En el cementerio hacía un tiempo primaveral. La nieve se había derretido, sólo se conservaba encima de unas cuantas sepulturas. El aire era templado, fragante. Al pequeño grupo que seguía al ataúd del tendero les sobraban los abrigos. En el terreno de la sociedad, abarrotada de sepulturas, dos enterradores acababan de hacer un hoyo fresco en la tierra y se mantenían apartados, con las palas en las manos. Mientras el rabino rezaba encima del sepulcro vacío —de cerca su barba era muy canosa—, Helen descansaba su cabeza contra el ataúd que aguantaban unos cuantos.
Adiós, papá.
Entonces el rabino rezó en voz alta sobre la caja mientras que los enterradores la bajaban hasta el fondo de la sepultura.
—Suavemente, suavemente…
Ida, a quien aguantaban Sam Pearl y el secretario de la sociedad, sollozaba incontrolablemente. Se inclinaba hacia delante y gritaba en la sepultura:
—¡Morris, cuida a Helen!, ¿me oyes, Morris?

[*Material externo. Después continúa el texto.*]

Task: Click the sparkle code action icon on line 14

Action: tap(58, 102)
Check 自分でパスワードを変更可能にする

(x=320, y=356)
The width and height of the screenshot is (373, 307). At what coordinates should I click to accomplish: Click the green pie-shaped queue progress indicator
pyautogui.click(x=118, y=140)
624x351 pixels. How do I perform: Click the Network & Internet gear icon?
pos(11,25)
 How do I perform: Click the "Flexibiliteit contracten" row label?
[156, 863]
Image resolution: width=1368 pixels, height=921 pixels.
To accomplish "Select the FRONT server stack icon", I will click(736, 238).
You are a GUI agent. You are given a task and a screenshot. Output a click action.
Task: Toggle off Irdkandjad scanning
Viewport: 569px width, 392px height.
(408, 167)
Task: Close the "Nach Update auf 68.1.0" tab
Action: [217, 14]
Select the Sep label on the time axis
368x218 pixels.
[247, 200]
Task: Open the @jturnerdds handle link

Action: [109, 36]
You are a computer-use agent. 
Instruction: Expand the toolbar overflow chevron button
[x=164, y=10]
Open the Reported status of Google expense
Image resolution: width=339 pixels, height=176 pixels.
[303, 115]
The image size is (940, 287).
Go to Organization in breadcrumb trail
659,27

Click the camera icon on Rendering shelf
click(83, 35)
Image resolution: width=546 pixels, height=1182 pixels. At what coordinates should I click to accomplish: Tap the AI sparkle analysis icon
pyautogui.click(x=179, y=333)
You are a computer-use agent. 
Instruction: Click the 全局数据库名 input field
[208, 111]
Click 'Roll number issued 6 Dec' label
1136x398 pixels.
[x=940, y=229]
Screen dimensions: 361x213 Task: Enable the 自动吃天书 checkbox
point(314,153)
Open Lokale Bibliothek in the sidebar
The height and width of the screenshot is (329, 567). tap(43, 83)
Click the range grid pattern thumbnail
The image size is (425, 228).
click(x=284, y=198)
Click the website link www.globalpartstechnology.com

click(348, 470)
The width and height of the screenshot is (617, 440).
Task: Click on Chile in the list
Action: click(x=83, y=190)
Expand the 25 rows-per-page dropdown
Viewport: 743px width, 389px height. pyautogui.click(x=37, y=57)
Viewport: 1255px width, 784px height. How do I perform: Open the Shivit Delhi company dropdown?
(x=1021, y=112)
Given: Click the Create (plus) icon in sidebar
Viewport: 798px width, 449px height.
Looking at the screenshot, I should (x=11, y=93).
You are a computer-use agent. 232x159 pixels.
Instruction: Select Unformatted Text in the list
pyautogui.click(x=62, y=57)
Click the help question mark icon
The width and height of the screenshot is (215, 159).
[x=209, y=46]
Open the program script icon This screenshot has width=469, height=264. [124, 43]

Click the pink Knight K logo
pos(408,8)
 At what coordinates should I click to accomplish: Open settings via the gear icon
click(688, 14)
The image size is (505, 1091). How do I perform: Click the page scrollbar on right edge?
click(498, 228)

El rabino, tras bendecirlo, tiró el primer puñado de tierra.
—Suavemente… (Despacio).
Entonces los enterradores empezaron a tirar la tierra suelta amontonada alrededor de la sepultura. Mientras la tierra caía encima del ataúd todos lloraban a voces.
Helen dejó caer una rosa dentro.
Frank, cerca del borde de la sepultura, se inclinó para ver dónde había caído la flor. Perdió el equilibrio y, pese a mover los brazos agitadamente para recuperarlo, cayó de pies encima del ataúd.
Helen apartó la cara.
Ida gimió.
—¡Vete de aquí! —le dijo Nat Pearl.
Frank salió como pudo de la sepultura ayudado por los enterradores. He estropeado el funeral, pensó. Sintió lástima del pobre mundo que tenía que aguantarle.
Por fin, la caja quedó cubierta. El rabino dijo un último rezo. Nat cogió a Helen por el brazo y la apartó de allí.
Ella volvió la mirada llena de dolor una última vez, y después se fue con él.
Louis Karp les esperaba en el oscuro vestíbulo cuando Ida y Helen volvieron del cementerio.
—Perdone que les moleste en esta ocasión tan triste —dijo, sombrero en mano—, pero quiero decirles que mi padre no ha podido asistir al funeral. Está enfermo y tiene que quedarse en cama sin moverse seis semanas o quizá más. Nos enteramos la otra noche, cuando se desmayó en el fuego, que se trataba de un ataque al corazón. Tiene suerte de estar vivo.
—Ciertamente —murmuró Ida.
—El médico dice que tendrá que retirarse —y con un gesto de hombros añadió—: así que no creo que le convenga comprar su casa. Yo me he buscado una representación de licores.
Se despidió y desapareció.
—Tu padre está mejor muerto —dijo Ida.
Mientras subían lentamente oyeron la campanilla triste de la máquina registradora en la tienda y supieron que el tendero era el que había bailado sobre la tumba de su predecesor.